Конечно, я согласился. Позже я много думал над этим. Если черносотенцы настаивают, что меня могут отравить, вполне вероятно, что они готовы сделать это сами. Я боялся, что это сделают через тюремных надзирателей. Поэтому я обратился к смотрителю тюрьмы с просьбой разрешить мне самому брать еду из общего котла, вместо того чтобы мне ее приносили в камеру. Вначале, когда я был в камере с другими заключенными, нам приносили еду в общей посуде на десять – двенадцать человек. Тогда я не боялся отравления, потому что иначе пришлось бы отравить всех, чтобы избавиться от меня. Теперь я был один в камере, получал еду через проем в двери и не очень был уверен в своей безопасности.

Сначала в моей просьбе было отказано. Мне сказали: “Если хочешь есть, ешь то, что дают, если нет, можешь голодать. Никаких специальных привилегий. Мы тебя не отравим – ты должен опасаться своих евреев. Им недостаточно нашей крови, поэтому они выдумывают новую ложь, чтобы выставить нас в отрицательном свете”.

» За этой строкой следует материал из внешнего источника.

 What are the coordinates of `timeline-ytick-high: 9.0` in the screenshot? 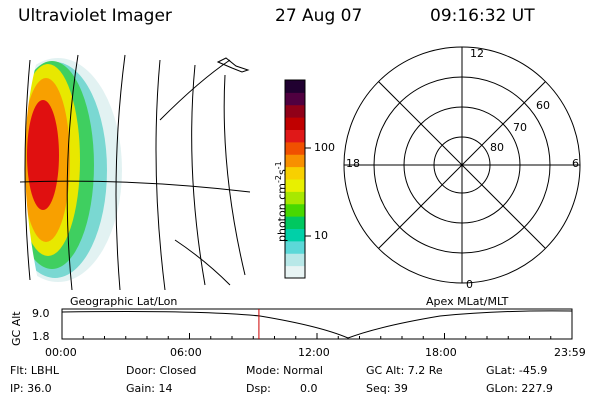 It's located at (41, 314).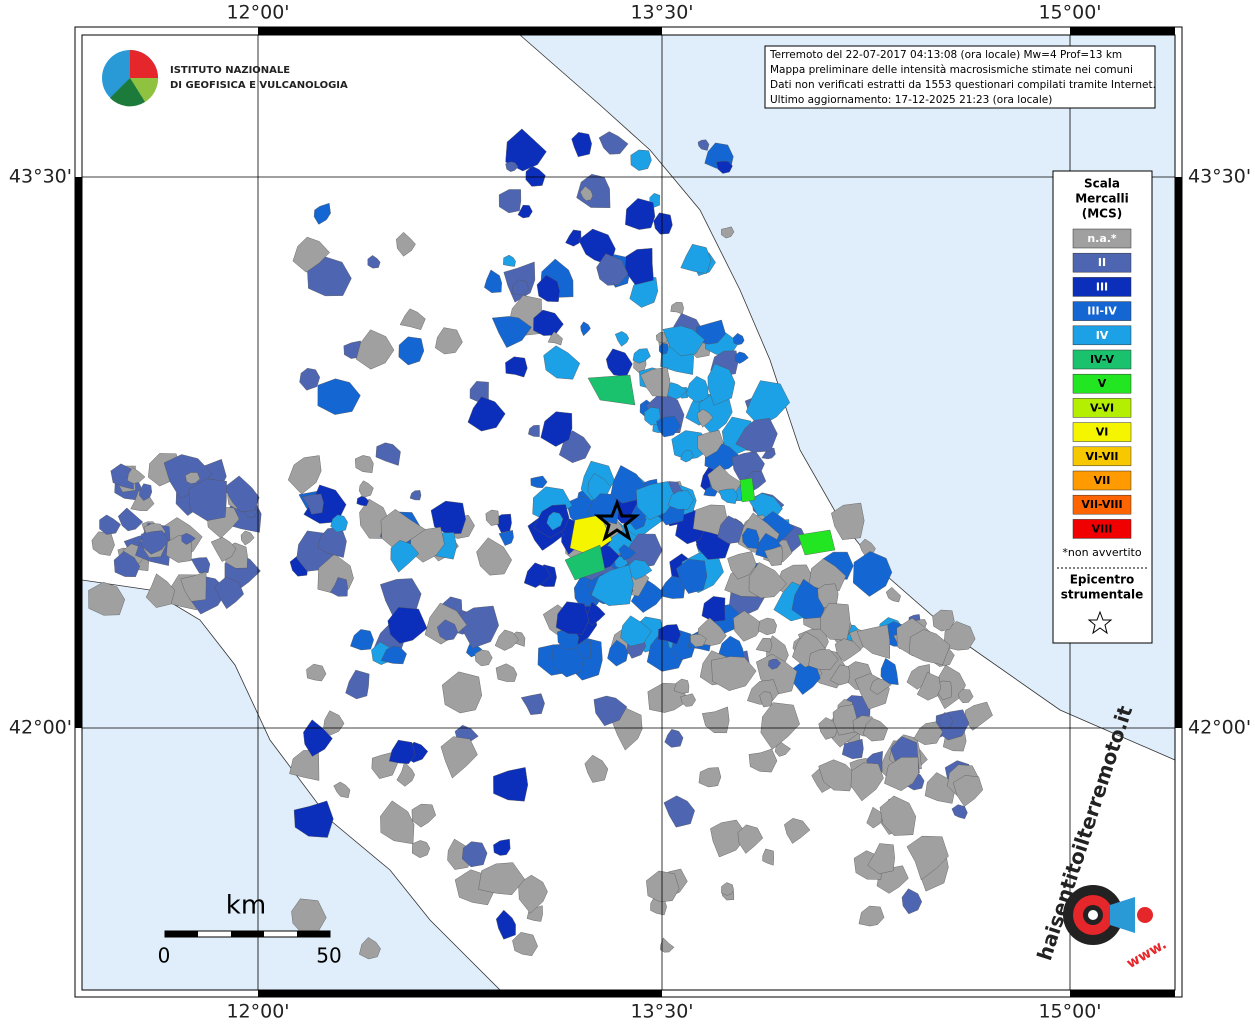 This screenshot has width=1255, height=1024. I want to click on lat-label: 43°30', so click(1220, 177).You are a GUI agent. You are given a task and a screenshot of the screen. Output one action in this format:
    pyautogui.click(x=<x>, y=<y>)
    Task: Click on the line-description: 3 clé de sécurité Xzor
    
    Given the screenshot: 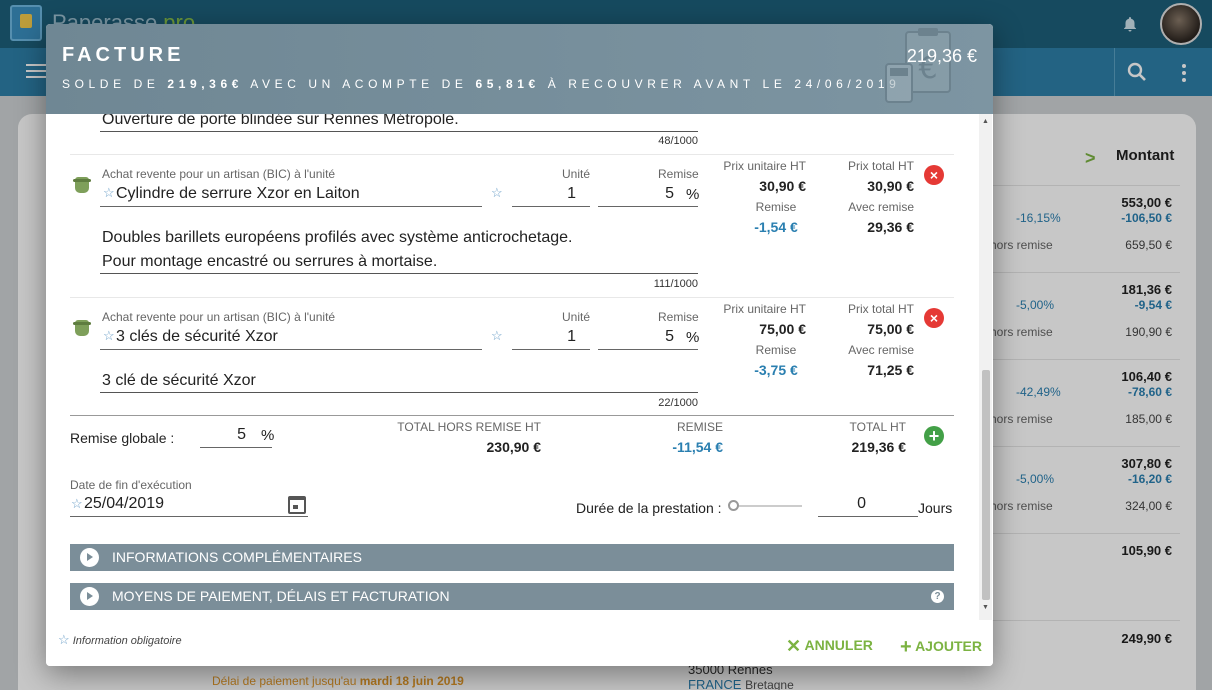 What is the action you would take?
    pyautogui.click(x=179, y=380)
    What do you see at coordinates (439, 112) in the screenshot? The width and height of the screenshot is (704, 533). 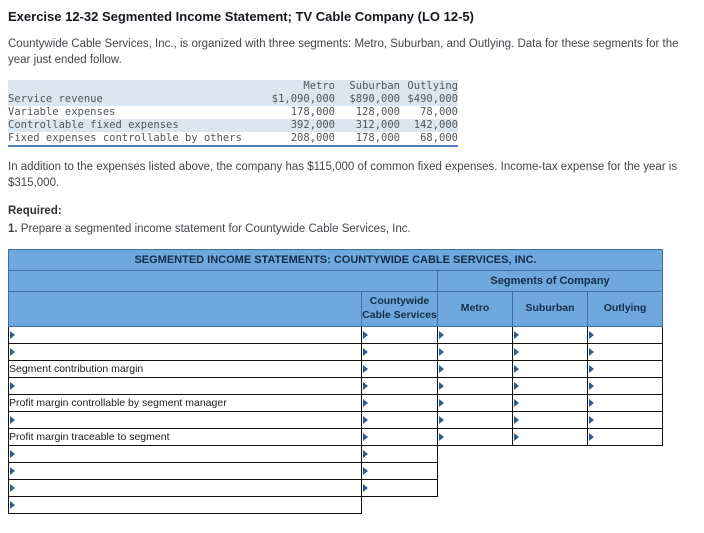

У меня были причины настаивать. Я объявил голодовку. Прошло три дня – когда заключенный не ест три дня, вызывают прокурора для расследования. Он появился. Я сказал, что хочу сам брать еду из общего котла, вместо того чтобы мне ее приносили в камеру.

Он ответил: “Это запрещено. Вы не имеете права покидать камеру. Вы должны находиться в строгом одиночестве. Другие заключенные и даже надзиратели не должны на Вас смотреть”.

“Хорошо, пусть они отвернутся, когда я буду брать свою порцию”.

К моему удивлению, после долгих споров мне разрушили брать еду из общего котла. Я снова был постоянно голоден. Еду из дома я не получал, а тюремная похлебка была несъедобна.